As for his role in the two parliamentary committees, he told the court that BTP had never been put on the agenda during his decade in the country’s highest legislative body. And if it had, Richardson said, he would have recused himself from the deliberations.

Instead, the solicitor-general argued that MPs do have a supervisory role over BTP because the agency’s annual budget is established through the national budget. According to the solicitor-general, Richardson therefore would have a hand in how much funds BTP would have available every year, a portion of which would be paid to his company.

Who is credible?

The prosecution’s case against Richardson hangs mainly on witness statements and the documents found in Taliesin’s financial administration.

The solicitor-general had gone through many of the witnesses in the case file and evaluated their credibility. Except for Bromet’s statement and the defendant’s own statements, he argued that the witnesses’ testimony supported each other.
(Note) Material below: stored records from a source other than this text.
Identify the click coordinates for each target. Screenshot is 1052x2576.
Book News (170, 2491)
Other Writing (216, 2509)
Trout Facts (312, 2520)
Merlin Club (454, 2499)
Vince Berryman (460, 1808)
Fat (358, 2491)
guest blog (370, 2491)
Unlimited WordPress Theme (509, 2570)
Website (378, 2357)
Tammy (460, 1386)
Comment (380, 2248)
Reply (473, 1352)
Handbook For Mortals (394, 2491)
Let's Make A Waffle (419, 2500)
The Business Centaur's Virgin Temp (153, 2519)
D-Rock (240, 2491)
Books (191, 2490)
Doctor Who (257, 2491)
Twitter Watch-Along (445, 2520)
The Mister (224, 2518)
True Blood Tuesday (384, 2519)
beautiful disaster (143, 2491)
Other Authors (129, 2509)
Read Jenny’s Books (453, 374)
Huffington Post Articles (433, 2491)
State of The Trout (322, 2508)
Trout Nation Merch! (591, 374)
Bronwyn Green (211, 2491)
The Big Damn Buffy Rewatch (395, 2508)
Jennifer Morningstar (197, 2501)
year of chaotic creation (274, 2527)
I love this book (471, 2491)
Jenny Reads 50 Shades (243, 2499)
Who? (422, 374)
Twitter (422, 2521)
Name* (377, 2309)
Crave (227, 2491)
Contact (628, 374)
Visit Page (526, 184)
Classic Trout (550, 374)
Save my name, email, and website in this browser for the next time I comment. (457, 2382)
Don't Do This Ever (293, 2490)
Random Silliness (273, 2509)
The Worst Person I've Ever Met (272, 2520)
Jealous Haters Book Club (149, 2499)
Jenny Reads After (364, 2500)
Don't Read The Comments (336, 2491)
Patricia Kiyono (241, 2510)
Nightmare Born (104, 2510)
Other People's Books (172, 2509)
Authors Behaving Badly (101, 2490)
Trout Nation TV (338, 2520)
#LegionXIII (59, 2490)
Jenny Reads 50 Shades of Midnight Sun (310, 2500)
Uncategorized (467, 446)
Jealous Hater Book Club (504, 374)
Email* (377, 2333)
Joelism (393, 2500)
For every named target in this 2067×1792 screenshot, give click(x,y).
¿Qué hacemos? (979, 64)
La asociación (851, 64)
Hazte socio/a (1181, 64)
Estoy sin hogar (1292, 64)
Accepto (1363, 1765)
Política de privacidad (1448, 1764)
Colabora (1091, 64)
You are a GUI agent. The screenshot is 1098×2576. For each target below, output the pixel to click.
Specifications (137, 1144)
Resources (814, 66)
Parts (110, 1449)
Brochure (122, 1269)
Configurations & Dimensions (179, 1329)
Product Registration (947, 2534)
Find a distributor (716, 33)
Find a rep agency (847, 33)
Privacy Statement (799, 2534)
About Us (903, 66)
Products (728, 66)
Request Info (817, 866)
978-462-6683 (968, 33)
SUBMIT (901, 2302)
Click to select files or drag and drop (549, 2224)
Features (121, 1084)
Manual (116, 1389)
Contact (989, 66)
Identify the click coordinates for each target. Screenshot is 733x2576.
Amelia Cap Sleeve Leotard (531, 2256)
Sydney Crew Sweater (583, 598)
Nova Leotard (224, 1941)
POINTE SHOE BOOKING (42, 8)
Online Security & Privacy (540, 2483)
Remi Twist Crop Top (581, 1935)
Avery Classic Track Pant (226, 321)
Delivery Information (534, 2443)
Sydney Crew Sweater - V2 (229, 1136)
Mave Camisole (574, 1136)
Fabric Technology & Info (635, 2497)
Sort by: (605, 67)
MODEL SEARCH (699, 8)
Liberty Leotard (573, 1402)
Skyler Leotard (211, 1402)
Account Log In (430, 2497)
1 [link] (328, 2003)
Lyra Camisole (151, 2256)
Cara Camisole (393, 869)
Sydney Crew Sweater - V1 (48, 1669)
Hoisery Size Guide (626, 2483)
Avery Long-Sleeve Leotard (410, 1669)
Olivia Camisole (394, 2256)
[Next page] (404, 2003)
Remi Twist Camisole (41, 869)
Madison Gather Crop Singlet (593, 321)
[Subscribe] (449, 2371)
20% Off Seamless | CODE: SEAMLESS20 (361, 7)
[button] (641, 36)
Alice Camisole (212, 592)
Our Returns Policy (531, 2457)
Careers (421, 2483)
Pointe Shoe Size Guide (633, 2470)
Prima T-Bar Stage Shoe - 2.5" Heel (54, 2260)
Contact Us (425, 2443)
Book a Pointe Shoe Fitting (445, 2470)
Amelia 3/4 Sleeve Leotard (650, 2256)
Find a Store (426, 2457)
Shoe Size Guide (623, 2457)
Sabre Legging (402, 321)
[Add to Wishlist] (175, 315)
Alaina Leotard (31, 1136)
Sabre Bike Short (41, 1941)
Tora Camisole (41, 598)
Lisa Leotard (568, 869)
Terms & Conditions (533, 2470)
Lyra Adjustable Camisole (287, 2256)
This is particularly true of their detailed descriptions of Richardson demanding a cut of Taliesin’s income and the manner in which he got paid, said the solicitor-general, who called this “modus operandi” as a “type of extortion”.

The solicitor-general argued that Bromet’s latest statement is completely unreliable.

“First of all, it does not explain why he did not maintain his initial statement that he was paid [by Taliesin – Ed.]. If he was protecting Carty, there would have been no need to deviate from this story,” the solicitor-general said.

He added that there was no evidence in the interrogation transcripts that Bromet had been intimidated by police into naming Richardson as a suspect. “After all, he brought his company’s financial documents [to police] voluntarily,” said the solicitor-general.

“I don’t want to deny that Richardson gave back to the community,” the solicitor-general said. “But he also kept for himself.”